Texto-fonte:
• • • • • • •

Sozinho à sombra do pé de laranja, aprendeu a tocar a sanfona, ‘de ouvido’ mesmo, em questão de três dias. O então guri talvez não tivesse dimensão naquele momento, mas começava ali uma trajetória de mais de 50 anos como músico, professor e maestro, que ajudou a fundar as bandas de três escolas de Venâncio Aires e marcando gerações até hoje. Neste 1º de outubro, no Dia Internacional da Música, a Folha do Mate conta a trajetória de Ivo Astor Seidel.

Aos 12 anos, aluno e professor de acordeon

Até os seis anos de idade, o primogênito de Leopoldo (1925-1990) e Cilma (1927-2022) já tinha rodado bastante pelo interior de Venâncio Aires. Ivo Astor Seidel nasceu em 9 de setembro de 1946 em Linha Maria Madalena, mas a família ainda passaria por Harmonia da Costa e Linha 17 de Junho, antes de se estabelecer em Linha Arroio Grande.

Na escola da localidade, a José Bonifácio, o menino foi alfabetizado e viveu uma situação incomum. “A escola terminava no 4º ano e quando eu concluí essa série, meu pai achou que eu era muito novo para sair. Sempre fui ótimo aluno, mas acabei repetindo de ano”, conta, entre risos. Na metade da década de 1950, ainda sem uma rádio própria (o que aconteceria apenas em 1959 com o início das atividades da Rádio Venâncio Aires AM), muitas famílias que já tinham aparelhos em casa sintonizavam a Rádio Santa Cruz AM, que trazia bandas e orquestras para tocar ao vivo. Criado nesse ambiente musical, ouvindo esses grupos na rádio, observando os músicos nas festas da localidade e depois de dominar, em três dias, a sanfona Hohner do avô, Ivo tinha certeza: seria músico. E a coisa andou rápido, porque logo foi convidado para tocar em festas no antigo salão de Maurício da Rosa, no Arroio Grande.

• • • • • • •

Tarefas e exercícios:
(A) De acordo com o texto-fonte, por que Ivo Astor Seidel repetiu o 4º ano na escola José Bonifácio? Responda em uma a três frases.
(B) Continue o texto-fonte sobre a trajetória de Ivo Astor Seidel a partir do ponto em que ele termina.
As linhas abaixo não são necessárias.

Dados apresentados:

• • • • • • •

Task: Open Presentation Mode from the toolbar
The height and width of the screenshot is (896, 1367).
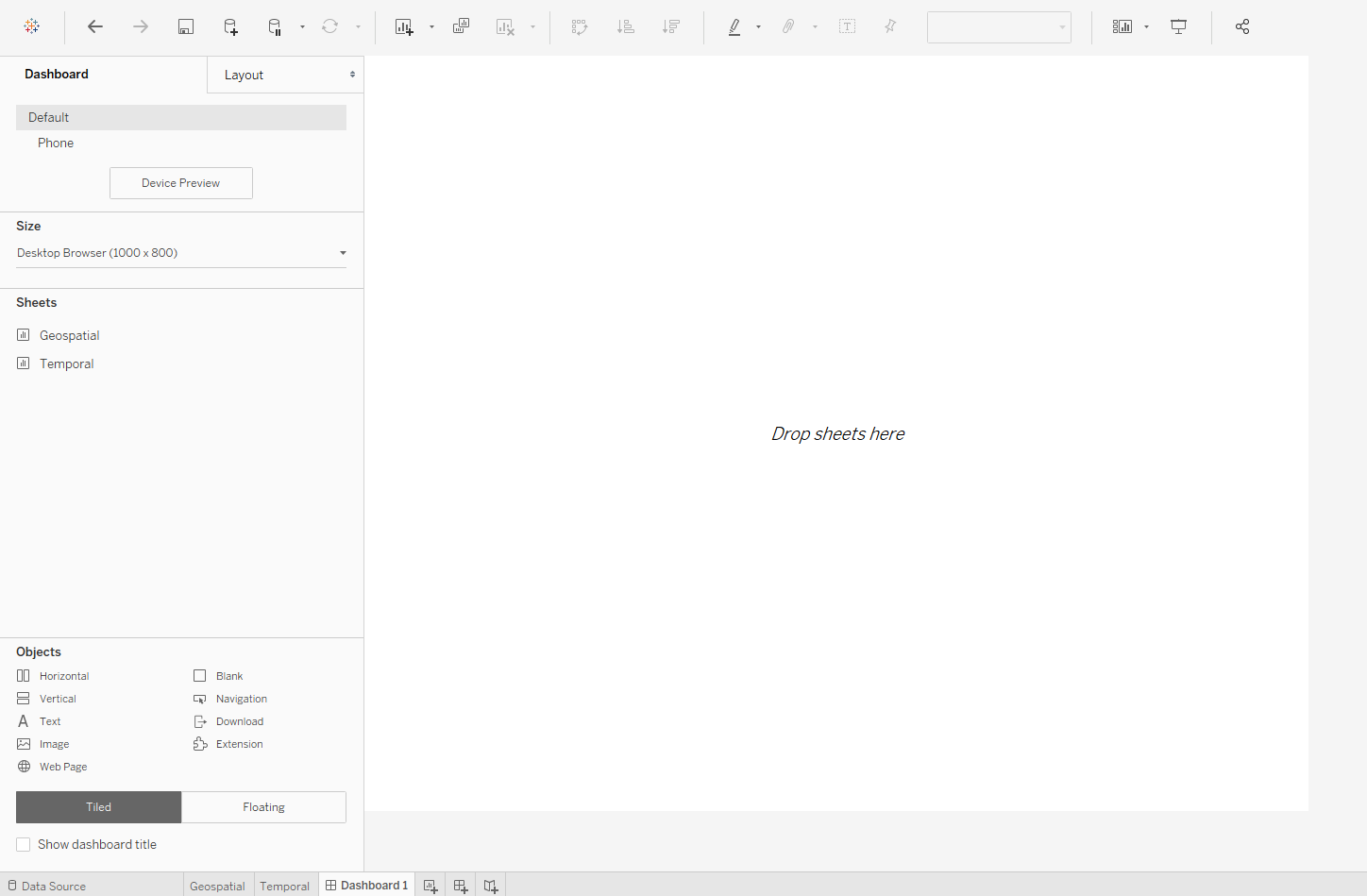Action: coord(1178,26)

• • • • • • •

Respostas por tarefa:
(A) A escola terminava no 4º ano, e quando Ivo concluiu essa série, o pai achou que ele era muito novo para sair. Por isso, mesmo sendo ótimo aluno, acabou repetindo de ano.

(B)
Ivo seguiu com a sanfona do avô por um tempo (que alguns meninos maldosamente chamavam de ‘caixinha de abelha’), mas, aos 12, um presente do pai: o tão sonhado acordeon. Os irmãos mais novos, Hildo (já falecido) e Hélio, hoje com 72 anos (que chegou a tocar em conjuntos de baile), também foram presenteados com um pandeiro e um violão, respectivamente.

Mas foi Ivo quem frequentou aulas com a professora Hedy Fischer, próximo ao antigo curtume Closs. “Aprendi muito rápido e, em três meses, eu já tinha virado professor. Porque lá no interior, muitos adultos tinham o instrumento em casa e me pediram para ensinar. Assim comecei.”

Registro de 1958, quando tinha 12 anos e também já ensinava acordeon (Foto: Arquivo pessoal)

Um quase ‘Xiru’

Apesar da pouca idade, o domínio do acordeon lhe rendeu convites e a possibilidade de se tornar profissional já aos 14 anos. Ivo Seidel participou de vários grupos, entre eles o Ouro Verde, a Orquestra Vida Azul, o conjunto Mercado e o Trio Harmonia.

À esquerda com acordeon, na época do conjunto Ouro Verde (Foto: Arquivo pessoal)

Foi neste último que quase se tornou uma estrela estadual. O Trio Harmonia foi formado em 1966 por Ivo, Nilo Kretschmer e Pedro Müller Filho. Os jovens tinham um programa ao vivo na RVA chamado ‘Ronda Campeira’, onde boa parte das músicas tinha tom humorístico. O formato se assemelhava muito ao que fazia outro trio (com música regionalista adaptada ao estilo germânico) e cujo nome foi dado por ninguém menos que o tradicionalista Paixão Côrtes: Os Três Xirus.

tocando trompete no grupo Mercado (Foto: Arquivo pessoal)

O grupo original era formado por Leonardo e pelos irmãos Bruno e Elmo Neher. Eles chegaram a gravar composições dos jovens venâncio-airenses, como ‘Unsa kerb’, ‘Die krop frau’ e ‘Kolonist uns kolonie’, cujas letras são de Nilo Kretschmer e as músicas de Ivo Seidel. Tal proximidade acabou rendendo um convite. “Quando o Leonardo estava para sair do trio e seguir carreira solo [início da década de 1970], me convidaram para substitui-lo. Mas eu tinha outros planos, tinha minha família, e acabei não indo”, lembra, falando do momento em que quase virou um dos Xirus.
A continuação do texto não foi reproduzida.